**Work instruction:**
Report only the number of lines below in which the string "Press" appears.

**Saved data entries:**
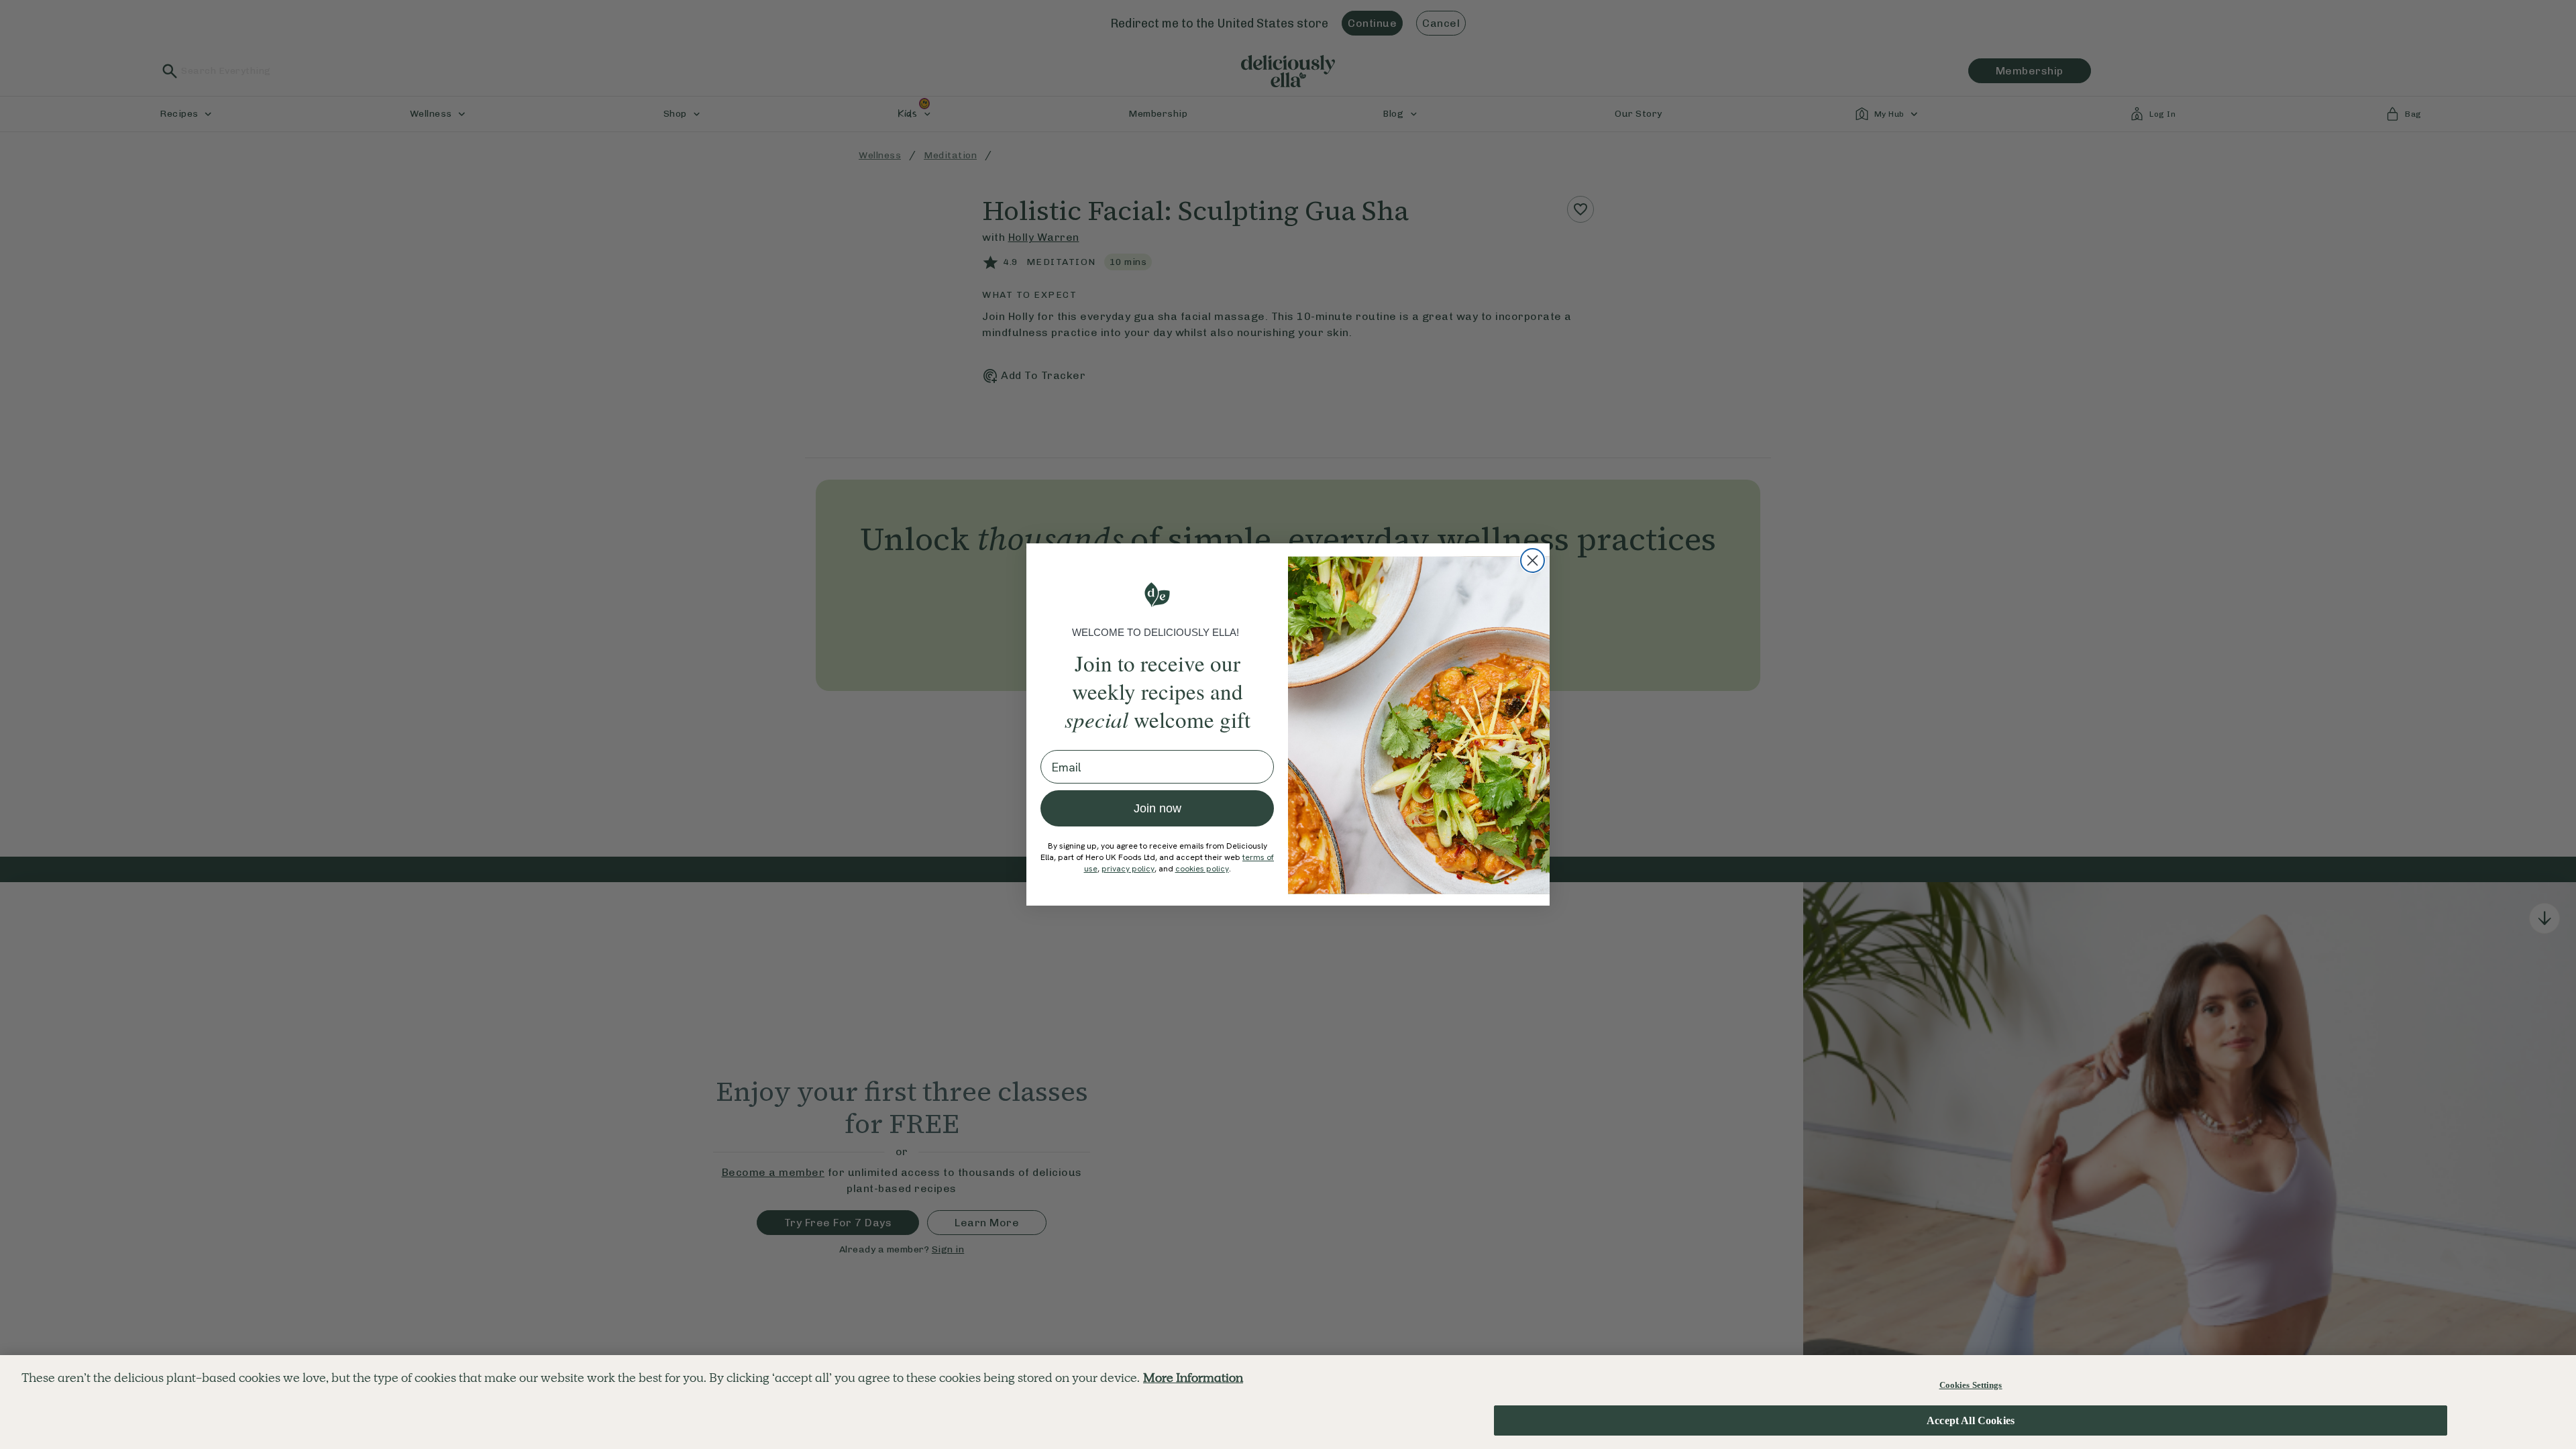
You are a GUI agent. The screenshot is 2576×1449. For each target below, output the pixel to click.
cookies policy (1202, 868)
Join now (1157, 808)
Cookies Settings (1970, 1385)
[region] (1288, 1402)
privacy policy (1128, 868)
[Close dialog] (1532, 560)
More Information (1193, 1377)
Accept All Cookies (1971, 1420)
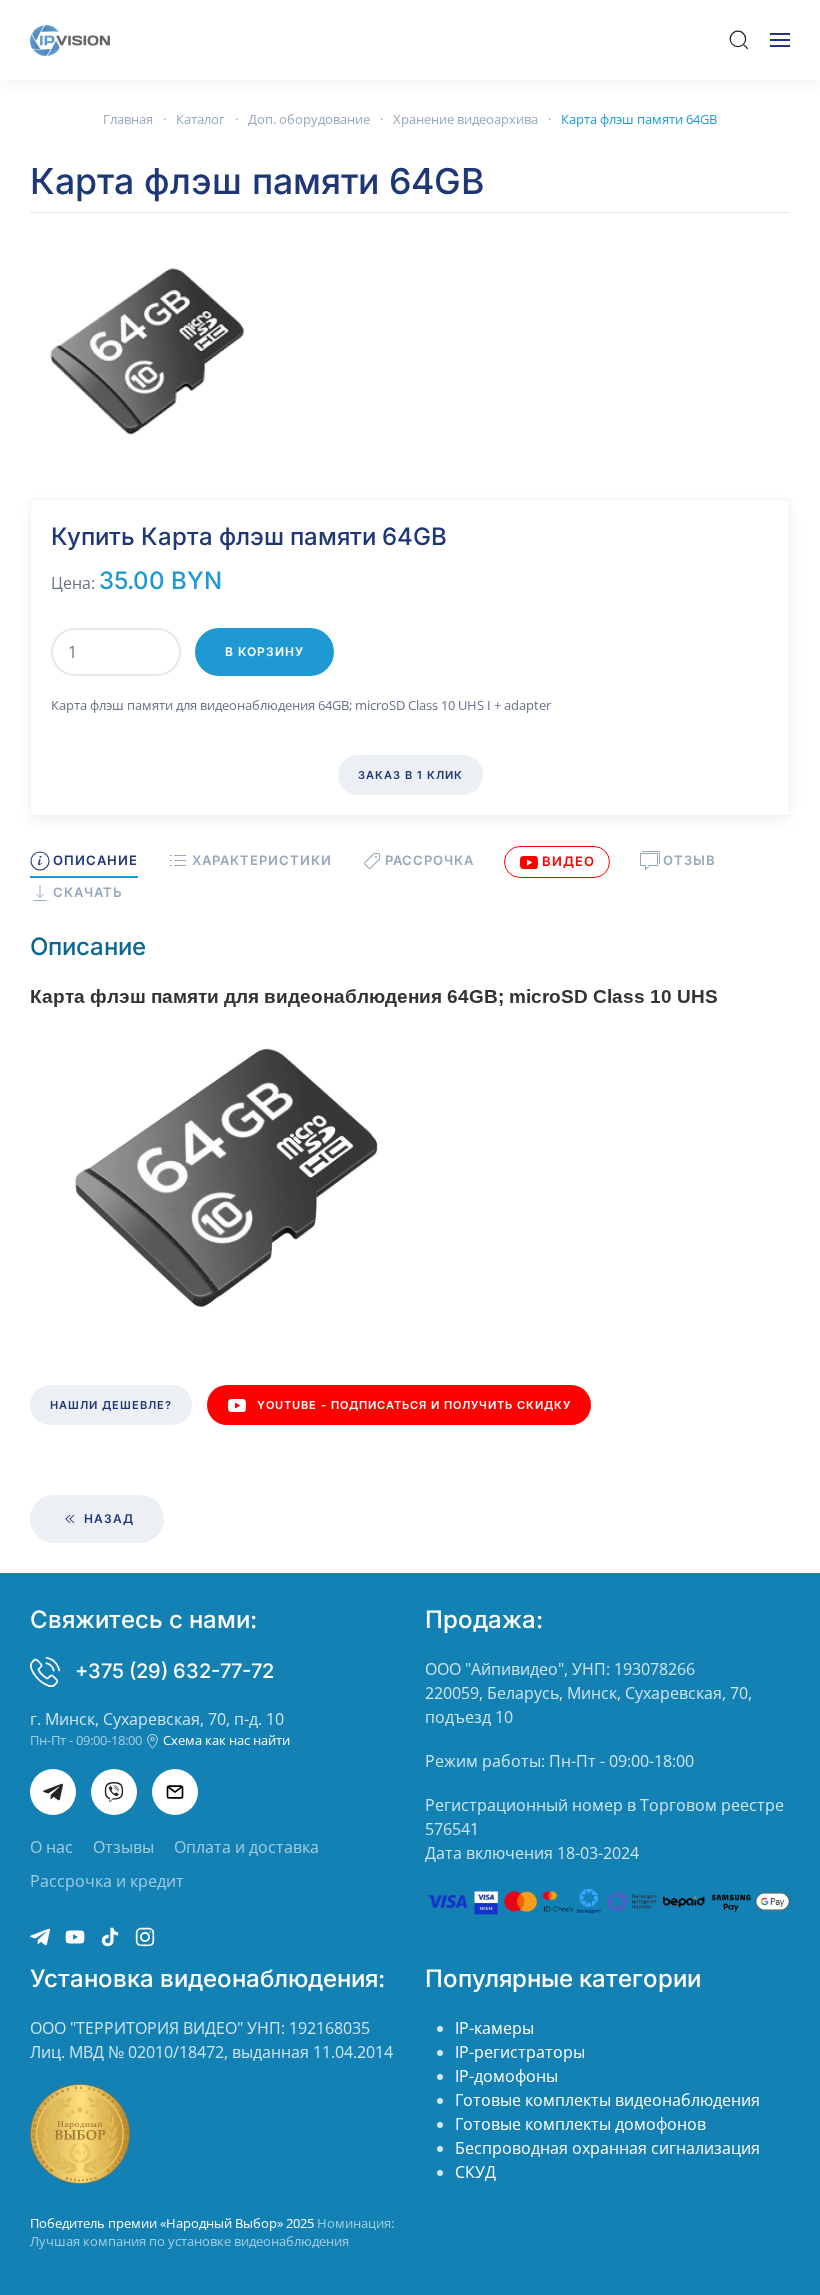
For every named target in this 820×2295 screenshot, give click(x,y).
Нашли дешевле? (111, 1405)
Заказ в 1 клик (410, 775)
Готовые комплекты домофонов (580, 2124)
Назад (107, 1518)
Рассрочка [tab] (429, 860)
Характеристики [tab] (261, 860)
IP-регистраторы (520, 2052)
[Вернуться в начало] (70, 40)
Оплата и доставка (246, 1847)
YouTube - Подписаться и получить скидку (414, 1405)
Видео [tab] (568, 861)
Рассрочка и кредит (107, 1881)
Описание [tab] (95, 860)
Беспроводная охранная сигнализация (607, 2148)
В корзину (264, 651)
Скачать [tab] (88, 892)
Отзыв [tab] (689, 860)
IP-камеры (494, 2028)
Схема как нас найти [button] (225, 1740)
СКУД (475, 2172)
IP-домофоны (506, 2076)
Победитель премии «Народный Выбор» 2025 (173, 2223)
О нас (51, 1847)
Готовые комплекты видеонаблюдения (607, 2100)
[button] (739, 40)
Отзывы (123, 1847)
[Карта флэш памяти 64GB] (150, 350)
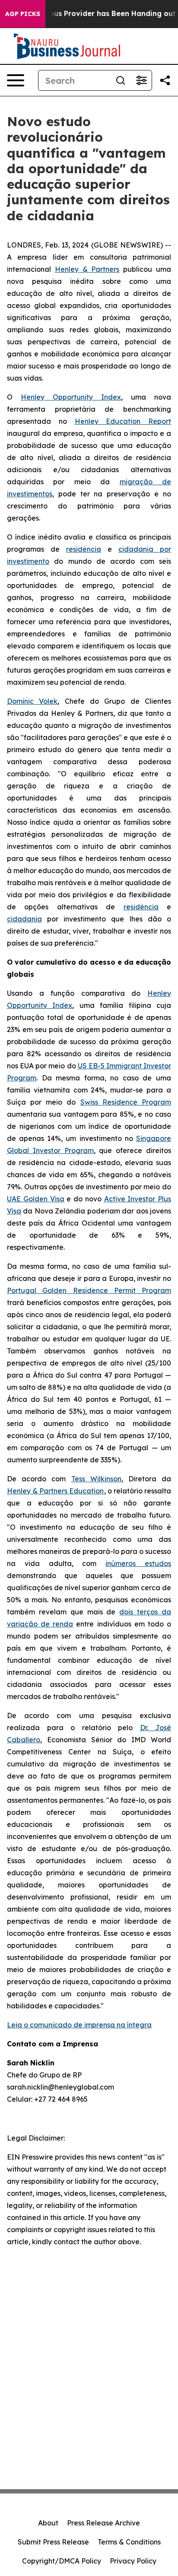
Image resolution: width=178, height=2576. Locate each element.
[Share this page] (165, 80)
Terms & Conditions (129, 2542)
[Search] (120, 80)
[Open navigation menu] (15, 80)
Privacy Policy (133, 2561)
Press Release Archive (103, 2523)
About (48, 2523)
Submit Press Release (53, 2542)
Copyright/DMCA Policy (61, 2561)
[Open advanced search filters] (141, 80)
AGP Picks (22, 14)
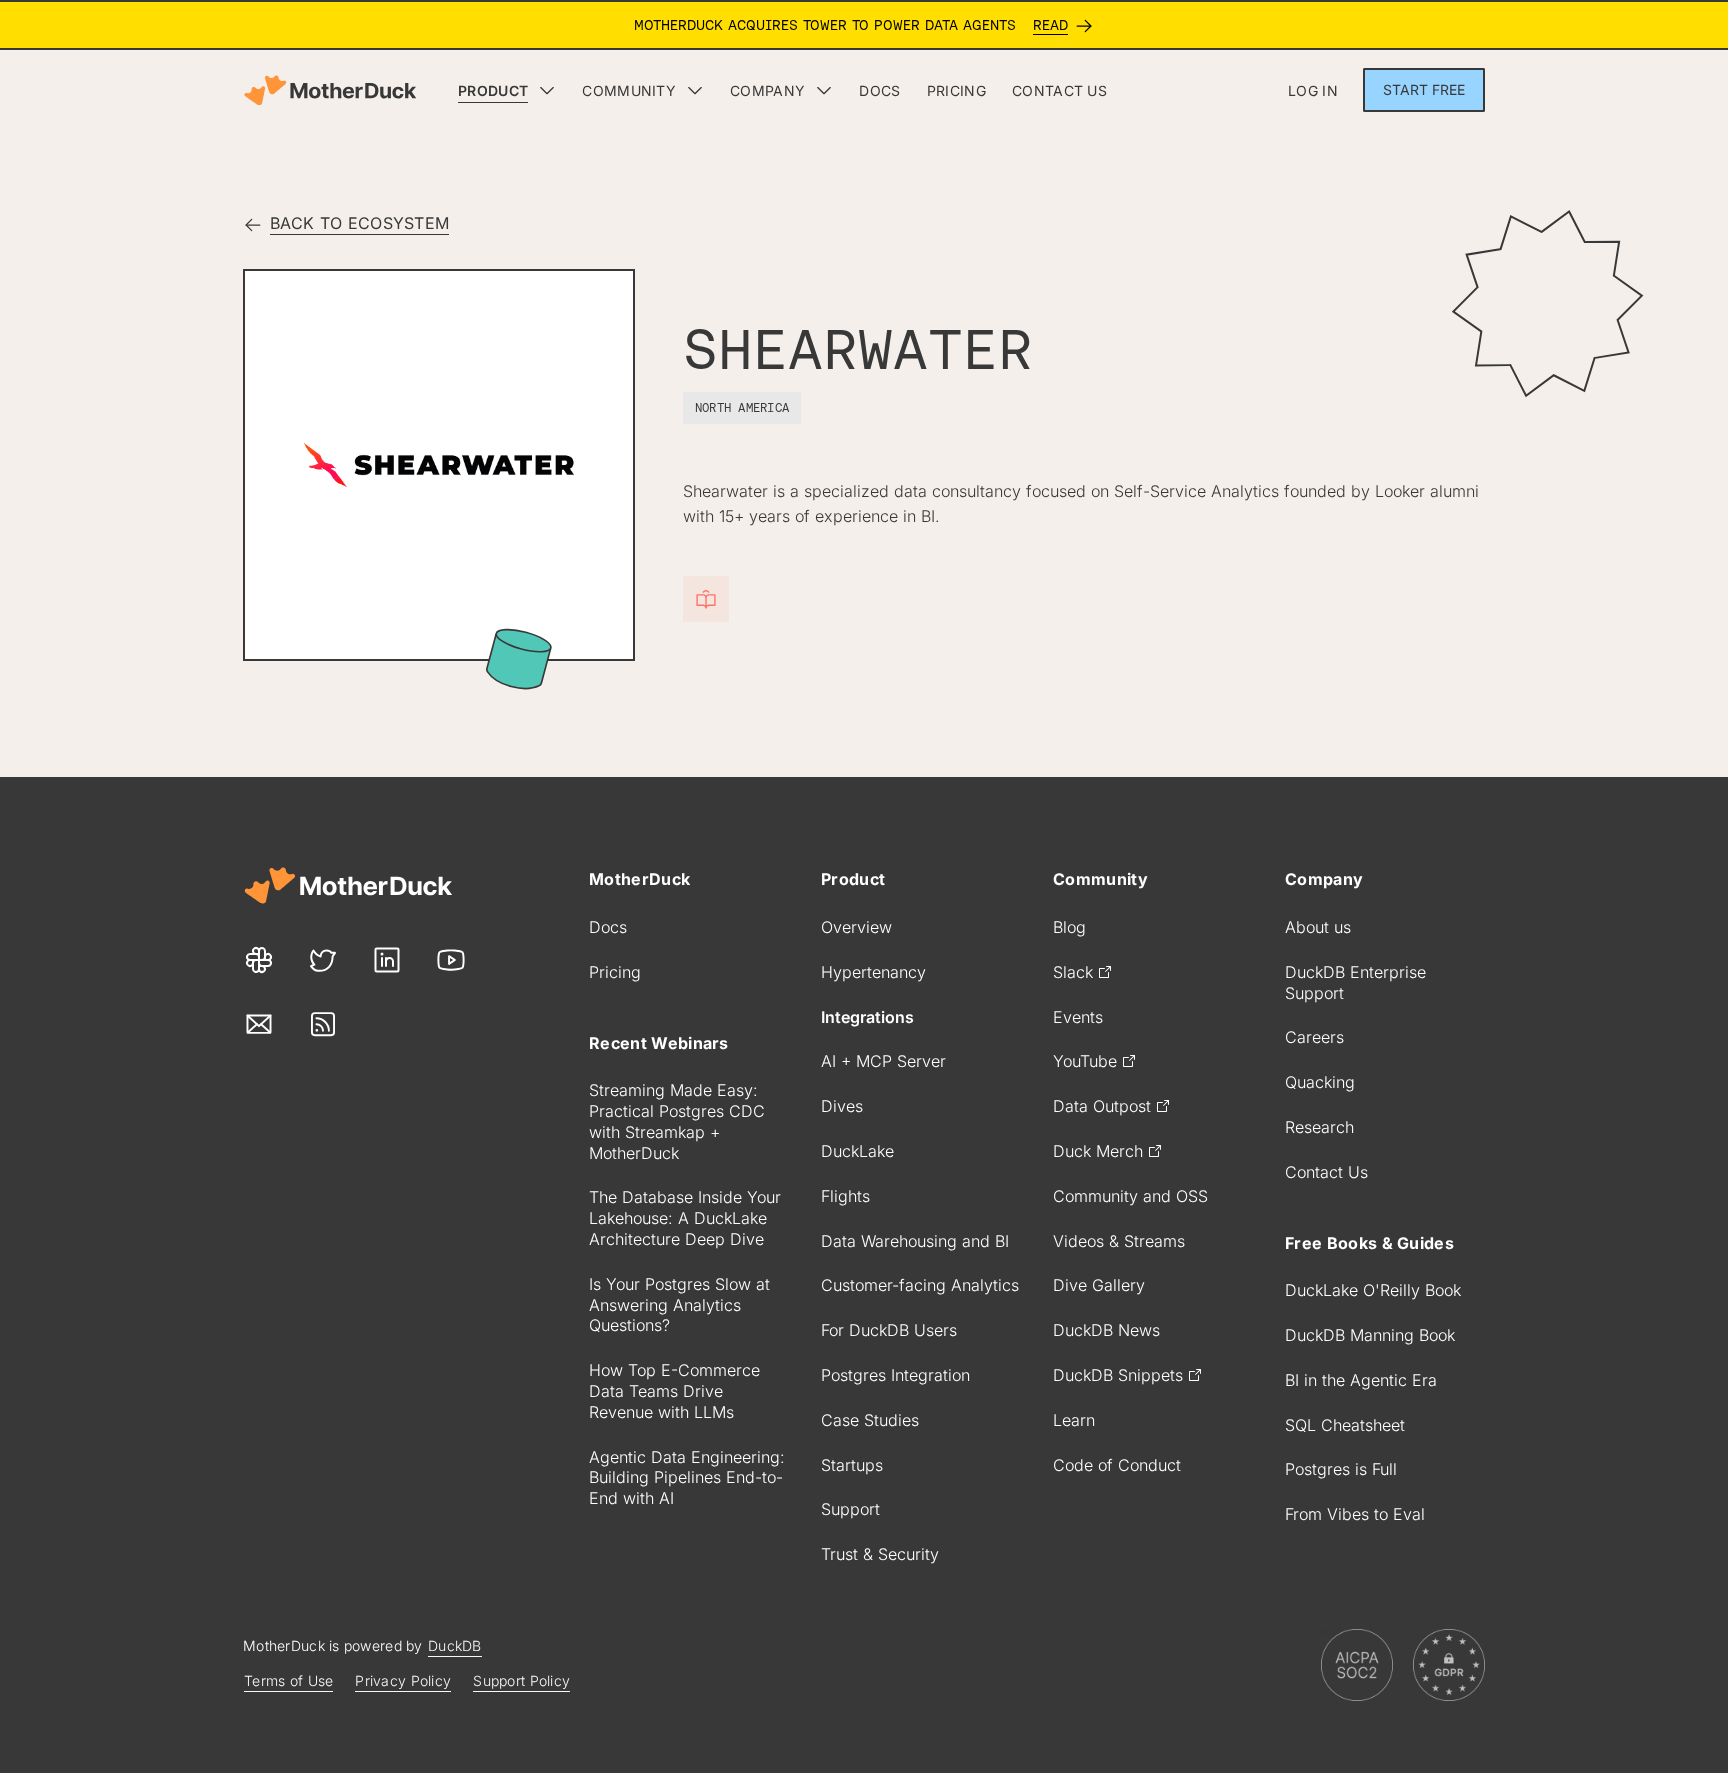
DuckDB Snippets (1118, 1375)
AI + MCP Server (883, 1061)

**Answer section:**
2